Lagging demand from end-users along with accumulated high inventories continue to take a toll on the UAE hot rolled coil (HRC) market. As a result, foreign sellers, who have been aiming at higher offers lately, have failed to achieve higher prices in the UAE but have closed deals at considerable discounts.
One of the Emirati re-rollers has booked 25,000 mt ex-India HRC for August delivery at $420-430/mt CFR, $10-20/mt lower than the offers announced last week. In the meantime, other customers are still not in a hurry to activate purchases. “Prices are edging up. However, the pipes market is subdued,” a pipe manufacturer said. “For HRC, we had offers from Indian mills at about $440/mt CFR but no one is keen to buy as almost all are sitting on huge inventories”, another Emirati HRC user said. Meanwhile, suppliers are still seeking to increase prices.

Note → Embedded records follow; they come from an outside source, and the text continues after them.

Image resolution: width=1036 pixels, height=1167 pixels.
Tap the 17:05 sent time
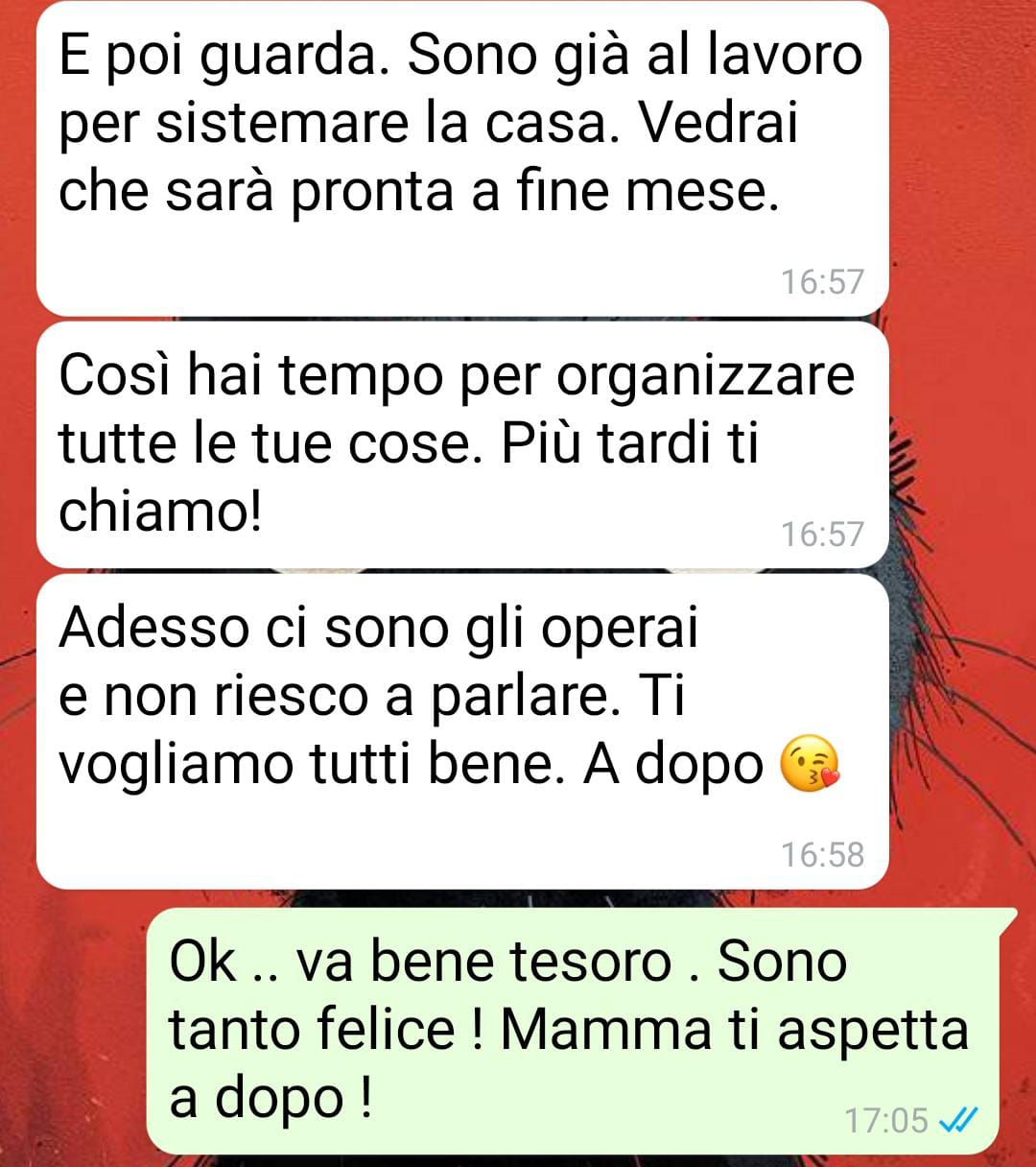click(886, 1120)
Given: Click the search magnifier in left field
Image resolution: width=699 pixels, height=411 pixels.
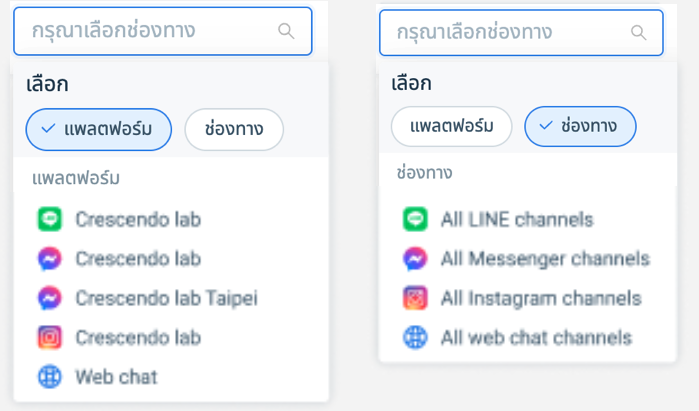Looking at the screenshot, I should click(286, 31).
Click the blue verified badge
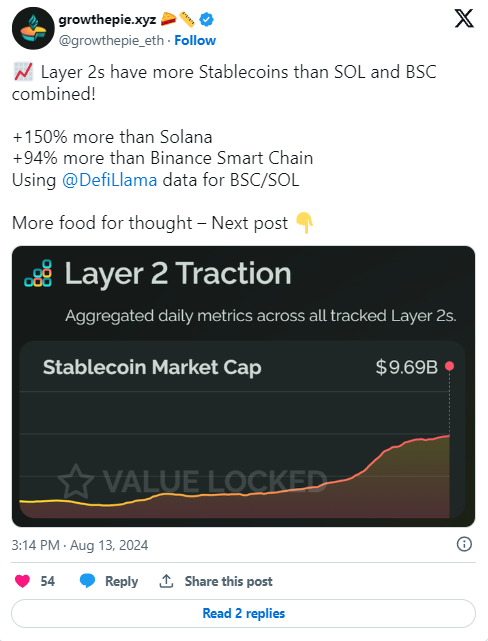The height and width of the screenshot is (641, 488). pyautogui.click(x=206, y=19)
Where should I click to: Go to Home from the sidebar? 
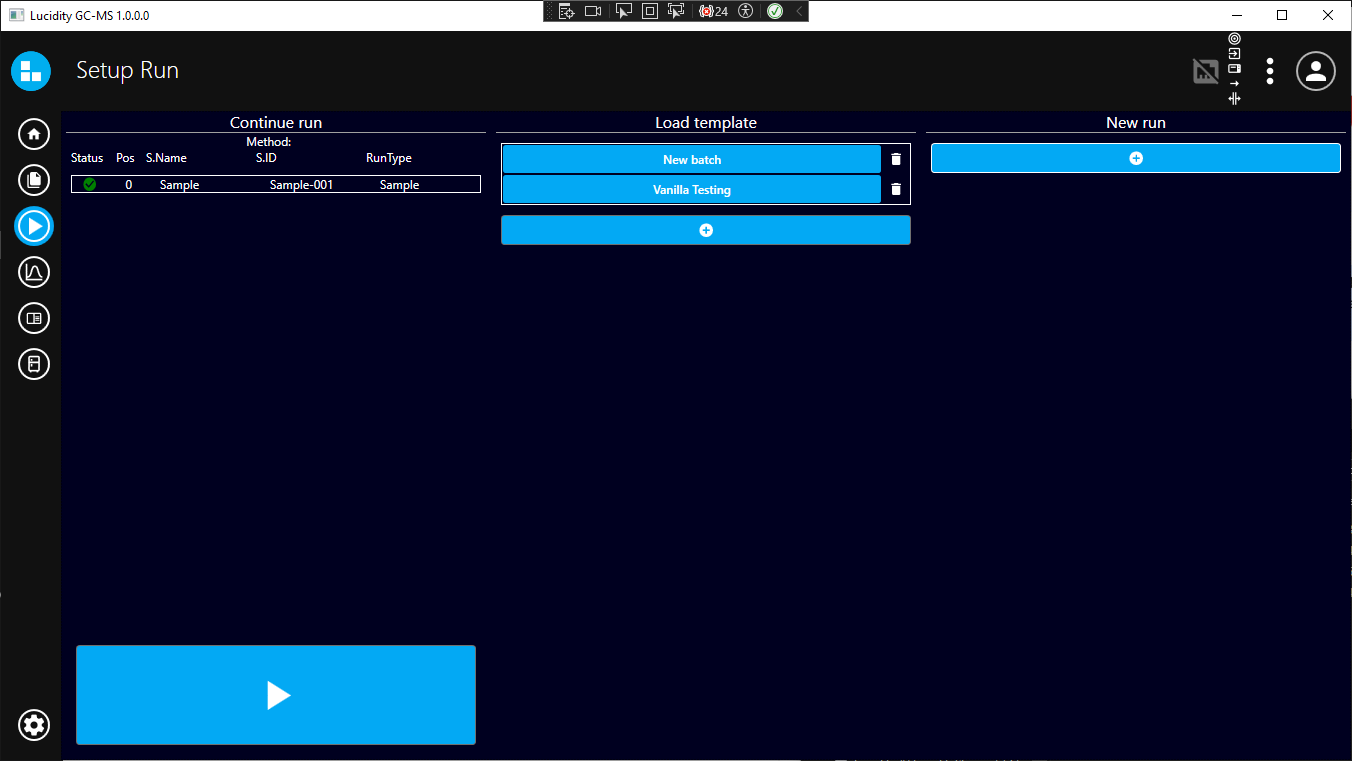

As SteelOrbis was informed, one trading company has raised its offers to the UAE market by about $5-10/mt over the past week to $435-440/mt CFR for Indian origin HRC.
According to sources, Japanese and South Korean suppliers are still out of the UAE market due to the unfavorable market conditions in the region.
Offers from the regional producer Hadeed are reportedly coming within $440-450/mt DDP for June production, with no interest from buyers, SteelOrbis understands.